(Material for the task Opens)
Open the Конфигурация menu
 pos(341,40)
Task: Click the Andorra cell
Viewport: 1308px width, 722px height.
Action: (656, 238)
(Material for the task Closes)
▶ Action item
Nothing but the line with "Task: Click the Andorra cell" and the lines after it, through the end of the material, should appear in the output, word for word.

▶ Your solution
Task: Click the Andorra cell
Viewport: 1308px width, 722px height.
Action: (656, 238)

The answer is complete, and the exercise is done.